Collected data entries
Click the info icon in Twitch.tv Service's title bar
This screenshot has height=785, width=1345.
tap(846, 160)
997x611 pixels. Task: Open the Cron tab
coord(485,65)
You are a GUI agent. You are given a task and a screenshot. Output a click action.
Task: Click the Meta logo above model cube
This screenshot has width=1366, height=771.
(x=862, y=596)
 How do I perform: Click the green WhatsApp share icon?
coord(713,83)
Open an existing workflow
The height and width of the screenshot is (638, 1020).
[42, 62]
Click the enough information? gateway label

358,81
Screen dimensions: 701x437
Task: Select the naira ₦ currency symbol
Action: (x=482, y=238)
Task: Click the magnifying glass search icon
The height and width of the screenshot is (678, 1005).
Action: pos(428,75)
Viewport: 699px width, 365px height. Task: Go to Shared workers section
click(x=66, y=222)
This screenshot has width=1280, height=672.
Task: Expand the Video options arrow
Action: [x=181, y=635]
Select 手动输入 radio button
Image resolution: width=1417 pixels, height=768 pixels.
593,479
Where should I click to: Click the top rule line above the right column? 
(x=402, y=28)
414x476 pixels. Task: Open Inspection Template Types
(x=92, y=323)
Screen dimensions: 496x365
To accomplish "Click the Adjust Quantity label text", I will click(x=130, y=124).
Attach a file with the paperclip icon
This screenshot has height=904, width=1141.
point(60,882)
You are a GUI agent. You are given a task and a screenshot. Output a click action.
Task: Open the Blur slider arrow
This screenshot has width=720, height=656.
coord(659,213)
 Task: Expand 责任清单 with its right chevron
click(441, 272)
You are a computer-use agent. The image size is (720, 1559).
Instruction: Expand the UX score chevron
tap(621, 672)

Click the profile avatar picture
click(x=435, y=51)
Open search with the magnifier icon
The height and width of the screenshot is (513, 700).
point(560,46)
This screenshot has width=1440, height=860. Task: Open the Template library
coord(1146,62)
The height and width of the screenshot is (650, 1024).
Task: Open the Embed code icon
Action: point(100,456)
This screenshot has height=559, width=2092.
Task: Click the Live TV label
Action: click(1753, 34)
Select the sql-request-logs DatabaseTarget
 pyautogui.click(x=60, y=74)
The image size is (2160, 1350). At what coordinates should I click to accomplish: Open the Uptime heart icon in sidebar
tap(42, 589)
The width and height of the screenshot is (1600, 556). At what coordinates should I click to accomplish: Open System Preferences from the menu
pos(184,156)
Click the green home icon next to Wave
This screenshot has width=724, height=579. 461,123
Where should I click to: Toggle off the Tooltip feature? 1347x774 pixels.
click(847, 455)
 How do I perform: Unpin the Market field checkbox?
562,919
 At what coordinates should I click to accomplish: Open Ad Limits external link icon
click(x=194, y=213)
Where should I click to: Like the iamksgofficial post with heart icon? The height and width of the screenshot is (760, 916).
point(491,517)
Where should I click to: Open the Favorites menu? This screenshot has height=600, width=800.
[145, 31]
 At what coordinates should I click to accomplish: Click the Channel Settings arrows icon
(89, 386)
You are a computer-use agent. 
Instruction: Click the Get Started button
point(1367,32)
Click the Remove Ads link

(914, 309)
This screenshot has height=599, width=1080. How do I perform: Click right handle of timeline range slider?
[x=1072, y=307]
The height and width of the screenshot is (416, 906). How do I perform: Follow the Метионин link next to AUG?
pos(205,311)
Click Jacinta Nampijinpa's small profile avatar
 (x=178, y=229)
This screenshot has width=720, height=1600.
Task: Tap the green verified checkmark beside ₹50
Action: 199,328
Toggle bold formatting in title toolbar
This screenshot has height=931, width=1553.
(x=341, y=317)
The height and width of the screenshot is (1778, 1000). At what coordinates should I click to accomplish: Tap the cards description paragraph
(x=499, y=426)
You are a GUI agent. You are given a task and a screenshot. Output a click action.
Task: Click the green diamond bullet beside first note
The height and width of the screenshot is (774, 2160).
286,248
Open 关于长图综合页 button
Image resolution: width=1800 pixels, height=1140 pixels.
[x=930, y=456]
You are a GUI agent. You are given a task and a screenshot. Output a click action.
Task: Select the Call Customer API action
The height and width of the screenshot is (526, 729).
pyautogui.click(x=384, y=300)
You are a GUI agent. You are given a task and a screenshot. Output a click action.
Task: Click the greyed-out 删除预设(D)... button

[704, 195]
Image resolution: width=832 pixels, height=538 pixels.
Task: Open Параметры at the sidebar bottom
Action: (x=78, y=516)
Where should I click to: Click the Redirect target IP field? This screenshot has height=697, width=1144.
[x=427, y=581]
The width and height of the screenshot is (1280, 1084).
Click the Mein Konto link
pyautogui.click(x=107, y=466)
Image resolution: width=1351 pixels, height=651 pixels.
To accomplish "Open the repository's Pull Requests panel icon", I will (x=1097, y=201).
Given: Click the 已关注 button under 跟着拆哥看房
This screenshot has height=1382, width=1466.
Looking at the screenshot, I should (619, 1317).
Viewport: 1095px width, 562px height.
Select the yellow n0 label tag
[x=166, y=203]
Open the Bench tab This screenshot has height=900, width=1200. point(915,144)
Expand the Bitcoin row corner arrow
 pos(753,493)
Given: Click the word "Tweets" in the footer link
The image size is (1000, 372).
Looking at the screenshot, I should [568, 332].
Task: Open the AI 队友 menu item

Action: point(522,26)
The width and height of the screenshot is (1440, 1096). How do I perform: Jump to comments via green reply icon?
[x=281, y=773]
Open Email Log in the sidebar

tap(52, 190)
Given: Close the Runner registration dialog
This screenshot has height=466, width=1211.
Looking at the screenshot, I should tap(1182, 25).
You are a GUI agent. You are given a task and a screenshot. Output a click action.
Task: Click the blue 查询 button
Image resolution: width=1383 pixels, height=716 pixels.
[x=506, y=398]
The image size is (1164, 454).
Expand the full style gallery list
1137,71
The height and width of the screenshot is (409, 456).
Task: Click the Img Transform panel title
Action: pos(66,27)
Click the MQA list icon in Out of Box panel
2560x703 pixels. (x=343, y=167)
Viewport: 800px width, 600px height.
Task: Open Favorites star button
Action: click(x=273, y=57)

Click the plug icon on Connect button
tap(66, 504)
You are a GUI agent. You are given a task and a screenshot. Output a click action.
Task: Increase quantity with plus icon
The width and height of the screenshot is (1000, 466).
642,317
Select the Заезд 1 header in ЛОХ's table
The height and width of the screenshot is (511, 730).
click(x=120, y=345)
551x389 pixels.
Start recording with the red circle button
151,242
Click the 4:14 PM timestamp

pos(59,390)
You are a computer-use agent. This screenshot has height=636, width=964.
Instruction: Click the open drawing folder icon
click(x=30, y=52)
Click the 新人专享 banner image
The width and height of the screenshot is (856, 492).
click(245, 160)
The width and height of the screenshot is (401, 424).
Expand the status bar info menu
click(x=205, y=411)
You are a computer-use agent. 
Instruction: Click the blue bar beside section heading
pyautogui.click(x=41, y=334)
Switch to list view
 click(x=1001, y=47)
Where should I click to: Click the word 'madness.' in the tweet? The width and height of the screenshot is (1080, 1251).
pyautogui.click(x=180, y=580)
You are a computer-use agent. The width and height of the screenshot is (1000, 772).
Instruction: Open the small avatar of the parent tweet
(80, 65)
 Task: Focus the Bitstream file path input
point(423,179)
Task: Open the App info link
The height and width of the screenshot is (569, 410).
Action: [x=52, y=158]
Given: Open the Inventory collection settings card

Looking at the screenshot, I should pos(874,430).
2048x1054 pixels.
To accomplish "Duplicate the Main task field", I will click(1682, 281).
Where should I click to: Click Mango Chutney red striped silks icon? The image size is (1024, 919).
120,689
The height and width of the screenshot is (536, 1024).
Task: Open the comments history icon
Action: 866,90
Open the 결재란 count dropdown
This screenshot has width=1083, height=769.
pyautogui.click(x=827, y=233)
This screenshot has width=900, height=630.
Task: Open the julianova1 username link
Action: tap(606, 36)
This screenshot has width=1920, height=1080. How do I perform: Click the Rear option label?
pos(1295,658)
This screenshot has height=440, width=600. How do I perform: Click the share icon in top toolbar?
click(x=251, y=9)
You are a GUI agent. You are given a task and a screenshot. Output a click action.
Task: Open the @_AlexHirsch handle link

◆ Problem to solve
Scan the entries for the string "will" and report only how many lines contain it.

◆ Output for this task
3